Jason Andersen

No. 67
- Position: Center

Personal information
- Born: September 3, 1975 (age 50) Hayward, California, U.S.
- Height: 6 ft 6 in (1.98 m)
- Weight: 315 lb (143 kg)

Career information
- High school: Piedmont Hills (San Jose, California)
- College: BYU
- NFL draft: 1998: 7th round, 211th overall pick

Career history

Playing
- New England Patriots (1998–2000); Miami Dolphins (2000); Kansas City Chiefs (2002); Arizona Rattlers (2004); Cleveland Browns (2004)*; San Jose SaberCats (2005); Utah Blaze (2006);
- * Offseason and/or practice squad member only

Coaching
- Paola High School (2006) Offensive assistant; Southern Utah University (2014–present) Offensive Line; Darby Junior High School Head coach;

Career NFL statistics
- Games played: 19
- Stats at Pro Football Reference

= Jason Andersen =

American football player and coach (born 1977)
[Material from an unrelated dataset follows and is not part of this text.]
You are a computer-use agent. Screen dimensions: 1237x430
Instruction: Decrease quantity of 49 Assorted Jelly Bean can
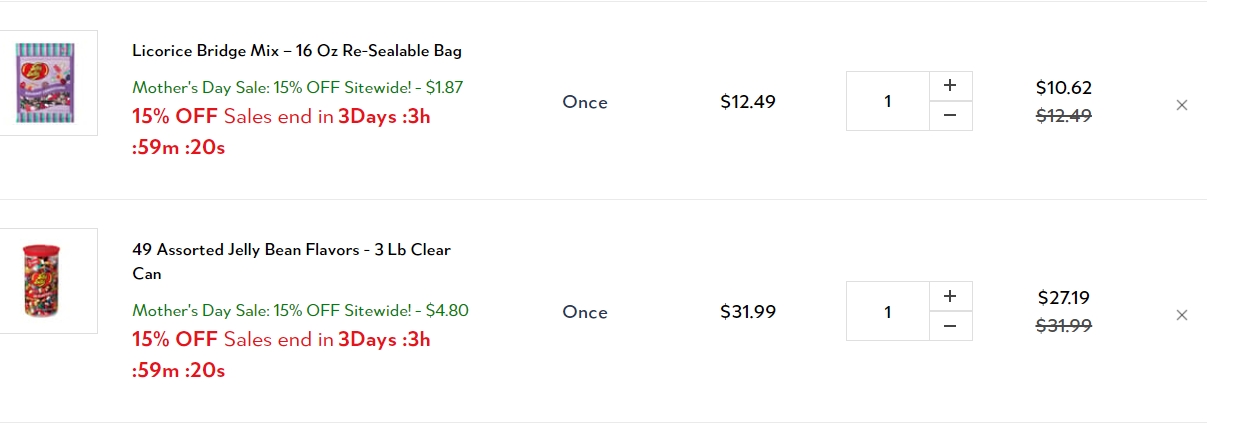[x=950, y=326]
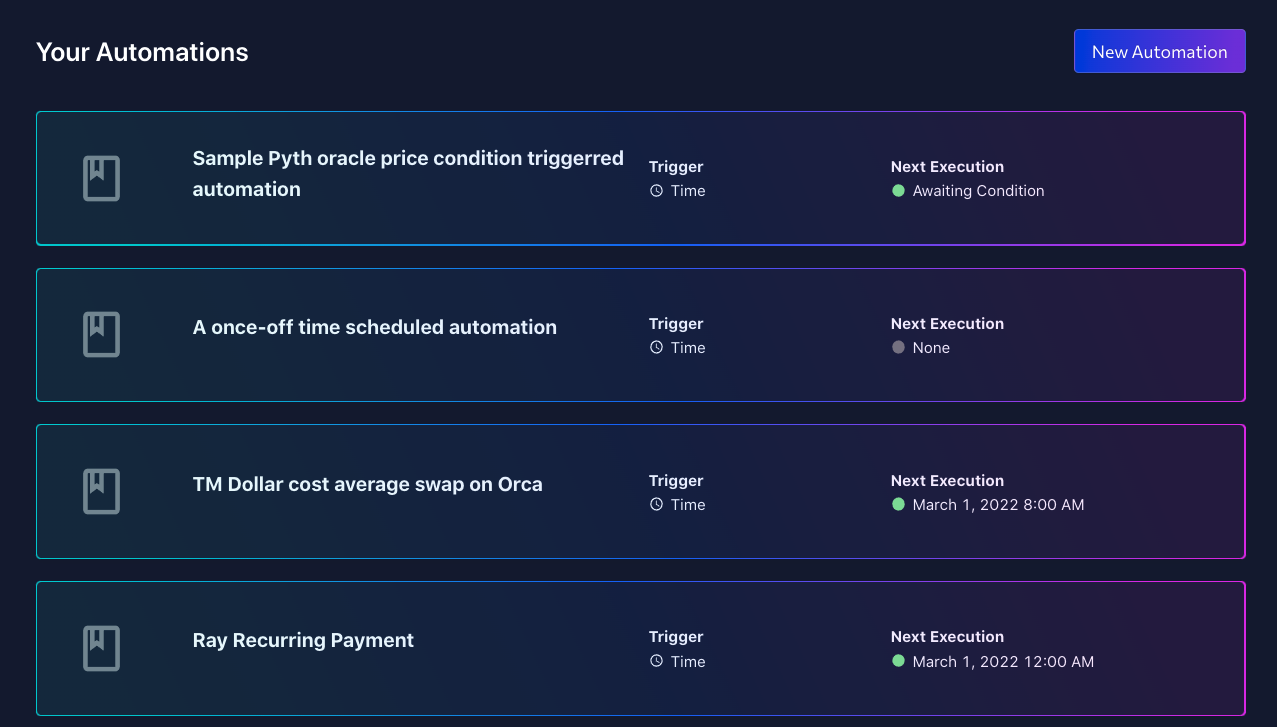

Jason Andersen (born September 3, 1977, as Jason Young) is an American former professional football player who was a center for four seasons with the New England Patriots National Football League (NFL). He played college football for the BYU Cougars. He has also played for the Kansas City Chiefs.

==Early life==
Andersen attended Piedmont Hills High School in San Jose, California. In High School he lettered in football, basketball, and track. In football he was a two-time all-league and all-county selection as an offensive and defensive tackle and long snapper. In basketball he was a two-time all-league center. Andersen was recruited to play for BYU.

==College career==
After graduating from high school, Andersen attended BYU, where he played multiple positions on the offensive line. In his sophomore and junior season, he played mainly right guard, with some games as right tackle. In his senior season, he played as center.

==Professional career==
Andersen was selected in the seventh round of the 1998 NFL Draft. Andersen played for New England Patriots and Kansas City Chiefs, while being signed with the Miami Dolphins and Cleveland Browns. He also played 3 seasons in the Arena football League, playing for the Arizona Rattlers, San Jose SaberCats, and Utah Blaze.